## Exercise
Exactly the lines from the one with "Viewport: 374px width, 747px height." through the end of the records below are needed, minus any pictures.
[[ Provided material, beginning ]]
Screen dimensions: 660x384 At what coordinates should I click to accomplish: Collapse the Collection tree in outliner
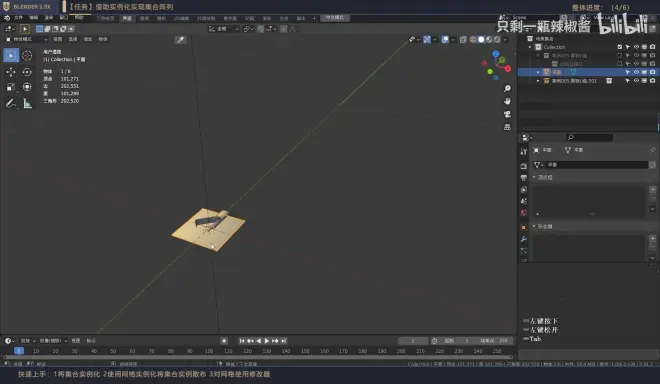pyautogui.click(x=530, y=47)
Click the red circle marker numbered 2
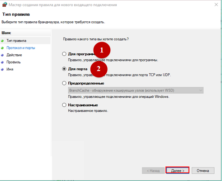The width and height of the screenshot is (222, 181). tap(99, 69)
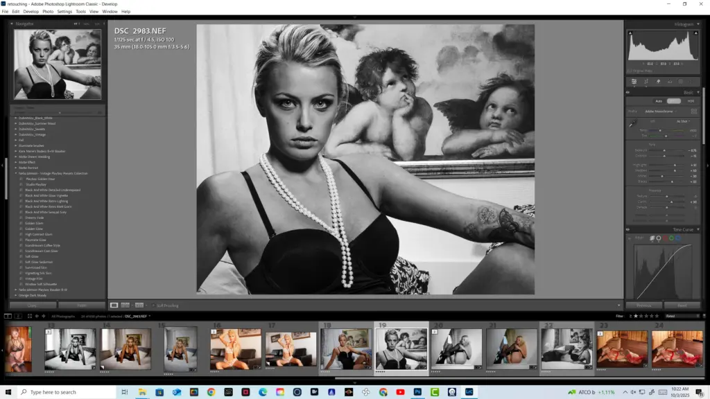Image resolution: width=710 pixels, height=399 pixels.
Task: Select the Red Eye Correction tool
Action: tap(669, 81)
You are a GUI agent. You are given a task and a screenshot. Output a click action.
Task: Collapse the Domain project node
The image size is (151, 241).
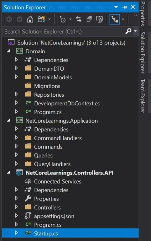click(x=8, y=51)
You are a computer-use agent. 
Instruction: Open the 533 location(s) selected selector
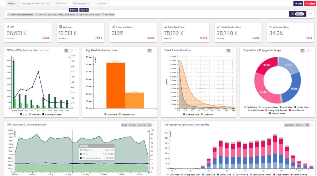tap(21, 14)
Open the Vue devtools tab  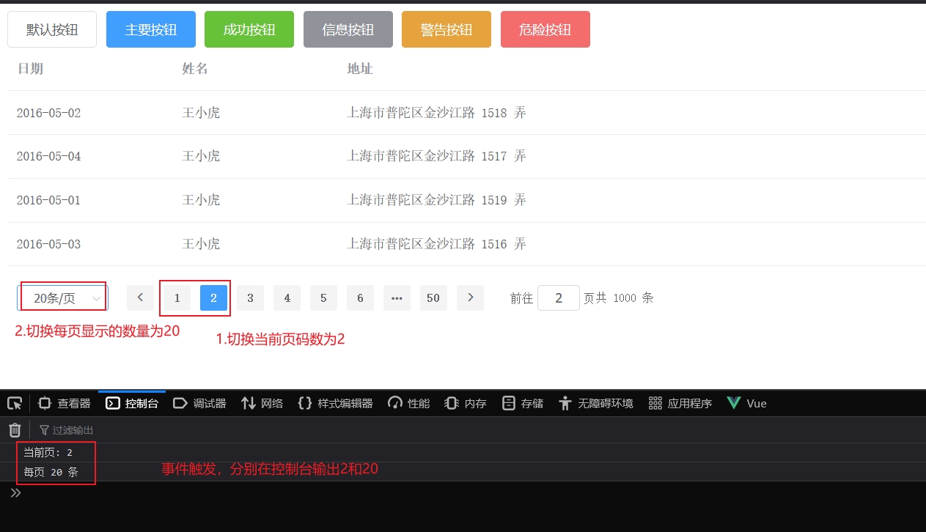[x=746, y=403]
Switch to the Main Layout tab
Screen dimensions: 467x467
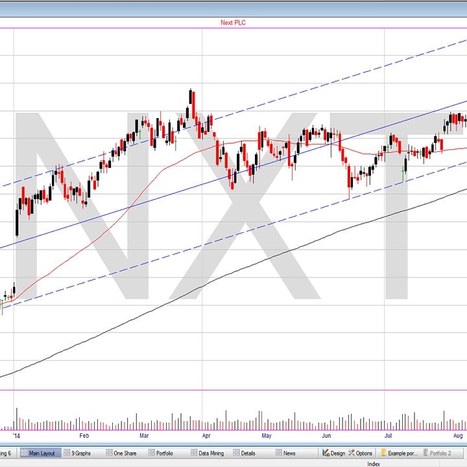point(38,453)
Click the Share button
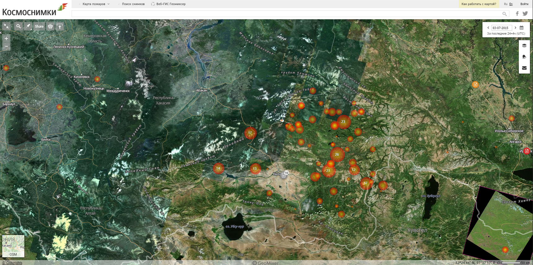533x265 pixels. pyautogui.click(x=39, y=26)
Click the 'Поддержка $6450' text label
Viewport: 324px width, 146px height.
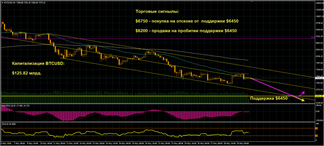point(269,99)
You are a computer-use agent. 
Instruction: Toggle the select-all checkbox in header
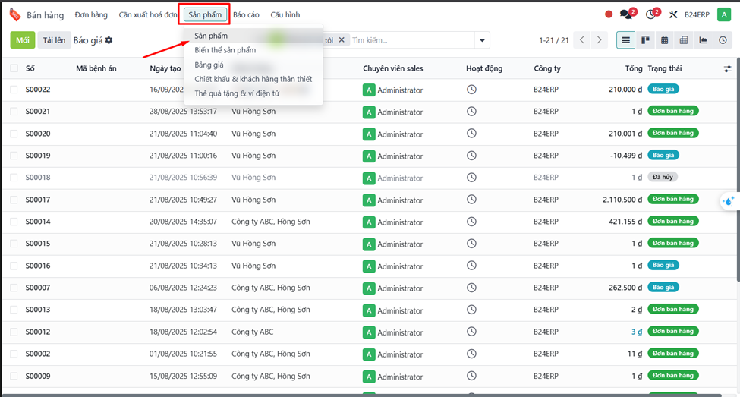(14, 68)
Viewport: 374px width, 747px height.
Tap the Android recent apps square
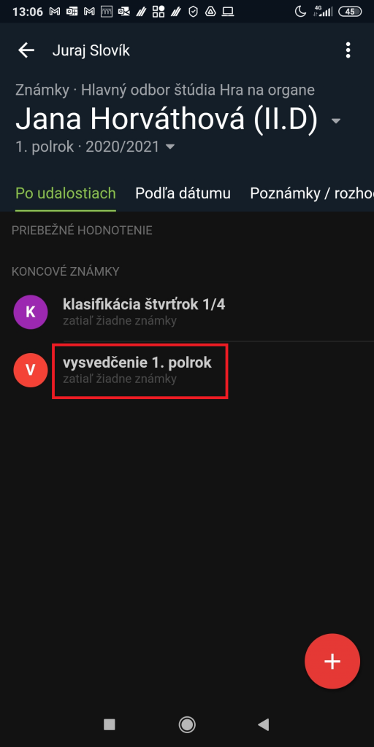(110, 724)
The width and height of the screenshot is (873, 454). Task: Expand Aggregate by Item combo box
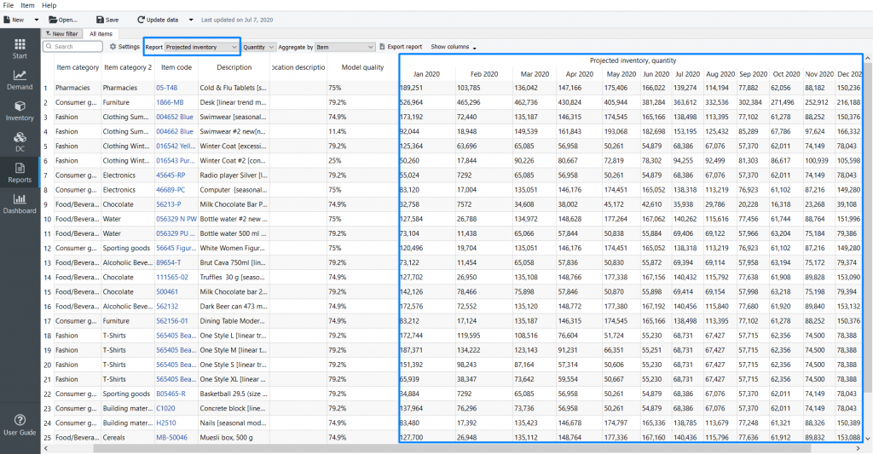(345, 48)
[[ Provided material, end ]]
## Finished exercise
Viewport: 374px width, 747px height.
Tap the Android recent apps square
(110, 724)
The width and height of the screenshot is (873, 454). Task: Expand Aggregate by Item combo box
(345, 48)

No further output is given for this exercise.